As pointed in [comment][1]

1. _"encrypt" with sender's private key_ is improper terminology; the proper term is _sign_.
2. it's assumed $n_r>n_s$ so that $c_1<n_r$, which is necessary to get $\widetilde{c_1}=c_1$. Thus the technique won't "work" with 100% reliability in both directions.

Also, the issue of padding is ignored. And more broadly the goal is not stated.

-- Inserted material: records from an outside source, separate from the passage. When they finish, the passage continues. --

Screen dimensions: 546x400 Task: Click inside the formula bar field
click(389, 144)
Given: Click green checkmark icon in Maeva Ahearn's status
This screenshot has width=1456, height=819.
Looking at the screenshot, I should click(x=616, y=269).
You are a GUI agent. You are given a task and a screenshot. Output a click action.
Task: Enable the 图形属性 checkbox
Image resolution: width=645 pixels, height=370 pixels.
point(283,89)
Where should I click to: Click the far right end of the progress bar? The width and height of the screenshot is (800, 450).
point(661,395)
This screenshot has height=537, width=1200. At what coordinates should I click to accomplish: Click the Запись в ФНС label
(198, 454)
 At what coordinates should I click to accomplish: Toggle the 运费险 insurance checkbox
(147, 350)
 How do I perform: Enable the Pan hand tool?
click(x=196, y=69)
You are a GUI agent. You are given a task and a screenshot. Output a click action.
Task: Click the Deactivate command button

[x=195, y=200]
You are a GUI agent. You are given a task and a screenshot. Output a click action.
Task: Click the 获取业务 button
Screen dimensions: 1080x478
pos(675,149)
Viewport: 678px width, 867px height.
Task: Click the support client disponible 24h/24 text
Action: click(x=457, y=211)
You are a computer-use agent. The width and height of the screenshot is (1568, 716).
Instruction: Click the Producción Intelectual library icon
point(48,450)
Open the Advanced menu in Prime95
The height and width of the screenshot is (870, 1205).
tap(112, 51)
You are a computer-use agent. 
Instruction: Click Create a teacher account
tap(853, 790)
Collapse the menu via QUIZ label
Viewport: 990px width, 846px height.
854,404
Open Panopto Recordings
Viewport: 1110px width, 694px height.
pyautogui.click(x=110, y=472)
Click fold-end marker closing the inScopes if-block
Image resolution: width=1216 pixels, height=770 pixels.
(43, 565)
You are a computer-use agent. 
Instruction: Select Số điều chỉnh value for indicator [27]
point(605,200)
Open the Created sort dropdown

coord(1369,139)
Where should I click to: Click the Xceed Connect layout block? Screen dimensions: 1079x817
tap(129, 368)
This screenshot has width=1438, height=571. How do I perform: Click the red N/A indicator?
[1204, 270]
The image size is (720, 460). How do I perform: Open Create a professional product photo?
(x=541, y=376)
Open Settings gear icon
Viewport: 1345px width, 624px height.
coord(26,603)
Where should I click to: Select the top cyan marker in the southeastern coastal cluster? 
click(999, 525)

Issue 2 can be solved in a number of ways
- The best is to use separate keys for signature and encryption, with a maximum $n$ for the first applied (signature in the question) lower than the minimum for the second. That also abides to the time-proven principle: _one usage, one key_. It also avoids ending up with $c_2=m$ when the sender is the receiver, something an adversary might induce.
- Another option is to force all $n$ to share the same bit size and many high order bits (say 512, which become a fixed public arbitrary constant). That insures $c_1<n_r$ with overwhelming probability. It does not solve the send-to-self issue.
- Yet another is to require all $n$ to have the same bit size, restrict to (say) even $m$, and use $c_1\gets \min\bigl((m^{d_s}\bmod n_s),(-m^{d_s}\bmod n_s)\bigr)$. On decryption, we'll have either $m=\widetilde{c_2}$ or $m=n-\widetilde{c_2}$, and the parity of $m$ allows to determine which. It does not solve the send-to-self issue.
- A variant of the above forces $m<\min(n)/2$, which also allows recovery of $m$.

Another issue is that secure RSA encryption (for the proper meaning of that, not signing, where that's optional) requires adding randomness when encrypting. And that both RSA encryption and signing require redundancy for security. For this reason, it's best to proceed in the order:
- pad $m$ with randomness and redundancy
- encrypt with textbook RSA using public key $(n_r,e_r)$ [in it's instance for encryption, if distinct from signature]
- sign with textbook RSA using private key $(n_s,e_s)$ [in it's instance for signature]

An example of that is in the [RSA-based authentication protocol][2] between Smart Card and (pan-)European Digital Tachograph (designed circa the end of the 20<sup>th</sup> century, I wish I knew by who). It uses the $\min$ and even padded message trick. A modern variant would use [RSAES-OAEP][3] padding and the $m<\min(n)/2$ trick, or best separate encryption and decryption keys.